Several years ago, controversial author Bret Easton Ellis shocked the publishing world -- and readers -- with his book American Psycho, which, the story went, several editors at Simon and Schuster refused to edit because they didn't feel they could participate in the publication of a book that glorified the brutalization of women. Ultimately the publisher agreed and pulled the book, which was subsequently was published by Vintage. At the time several booksellers around the country agreed with S&S's take on the novel about a murderous Wall Street trader and refused to sell it.
More recently HarperCollins' sales force asked booksellers to buy a book blind from Regan Books (a subsidiary of Fox news), not knowing who the author was, but assuring them it was going to be a bestseller. Some bought into the hype; others didn't. Now we learn that the title of the book is IF I DID IT, by non other than O.J. Simpson, who says it's merely a detailed, hypothetical account of how he might have brutally killed his wife and her waiter friend. If he'd done it. Judith Regan, publisher, views it a little differently, stating that she sees it as his confession.

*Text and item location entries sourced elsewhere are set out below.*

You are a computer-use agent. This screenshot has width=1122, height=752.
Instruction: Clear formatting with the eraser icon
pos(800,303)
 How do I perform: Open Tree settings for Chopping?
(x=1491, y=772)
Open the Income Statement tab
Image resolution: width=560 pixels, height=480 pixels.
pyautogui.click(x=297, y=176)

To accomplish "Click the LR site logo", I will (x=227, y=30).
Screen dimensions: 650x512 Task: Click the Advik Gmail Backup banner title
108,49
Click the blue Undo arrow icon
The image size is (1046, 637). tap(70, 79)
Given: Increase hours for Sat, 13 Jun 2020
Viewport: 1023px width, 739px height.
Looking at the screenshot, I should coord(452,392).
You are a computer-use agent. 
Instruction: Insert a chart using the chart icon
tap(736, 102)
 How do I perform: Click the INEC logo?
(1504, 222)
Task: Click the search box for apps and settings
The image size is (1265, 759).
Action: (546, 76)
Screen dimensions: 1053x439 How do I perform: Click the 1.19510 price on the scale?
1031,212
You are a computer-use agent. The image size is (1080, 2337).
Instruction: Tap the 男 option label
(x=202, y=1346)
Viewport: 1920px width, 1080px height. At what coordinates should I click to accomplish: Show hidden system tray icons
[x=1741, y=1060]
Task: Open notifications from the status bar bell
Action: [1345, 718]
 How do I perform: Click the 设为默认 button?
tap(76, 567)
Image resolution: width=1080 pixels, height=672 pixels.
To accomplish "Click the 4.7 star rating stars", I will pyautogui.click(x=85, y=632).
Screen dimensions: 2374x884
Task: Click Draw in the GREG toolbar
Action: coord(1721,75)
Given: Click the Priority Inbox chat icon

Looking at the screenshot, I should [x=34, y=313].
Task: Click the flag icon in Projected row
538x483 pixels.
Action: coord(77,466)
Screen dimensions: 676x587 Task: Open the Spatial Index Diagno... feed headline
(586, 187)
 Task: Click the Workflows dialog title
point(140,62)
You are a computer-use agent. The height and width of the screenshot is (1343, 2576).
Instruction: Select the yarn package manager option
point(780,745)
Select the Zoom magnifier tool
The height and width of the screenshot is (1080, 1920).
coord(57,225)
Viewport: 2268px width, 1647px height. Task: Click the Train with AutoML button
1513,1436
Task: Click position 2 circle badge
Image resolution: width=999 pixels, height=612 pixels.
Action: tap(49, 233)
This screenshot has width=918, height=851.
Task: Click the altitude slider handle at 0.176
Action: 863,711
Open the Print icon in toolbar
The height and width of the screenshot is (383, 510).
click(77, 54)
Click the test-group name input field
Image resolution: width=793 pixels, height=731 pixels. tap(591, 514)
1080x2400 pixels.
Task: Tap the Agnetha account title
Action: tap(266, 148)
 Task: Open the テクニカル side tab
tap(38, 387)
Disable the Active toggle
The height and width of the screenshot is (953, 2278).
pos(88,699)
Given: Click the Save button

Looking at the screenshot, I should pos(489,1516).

Meanwhile, booksellers are again having to make moral judgments. Most don't want to carry it; some are stuck with copies they bought blind; others don't want to sell it, but will special order for customers who ask; still others don't want to stock it, but also don't believe in censorship.
So, what do y'all think? Should this book have been published? (Even the always outspoken Bill O'Reilly, of Fox, says his company has "sunk to a new low.") Should booksellers sell it? Will people read it, putting, I assume, royalties into O.J.'s bank account?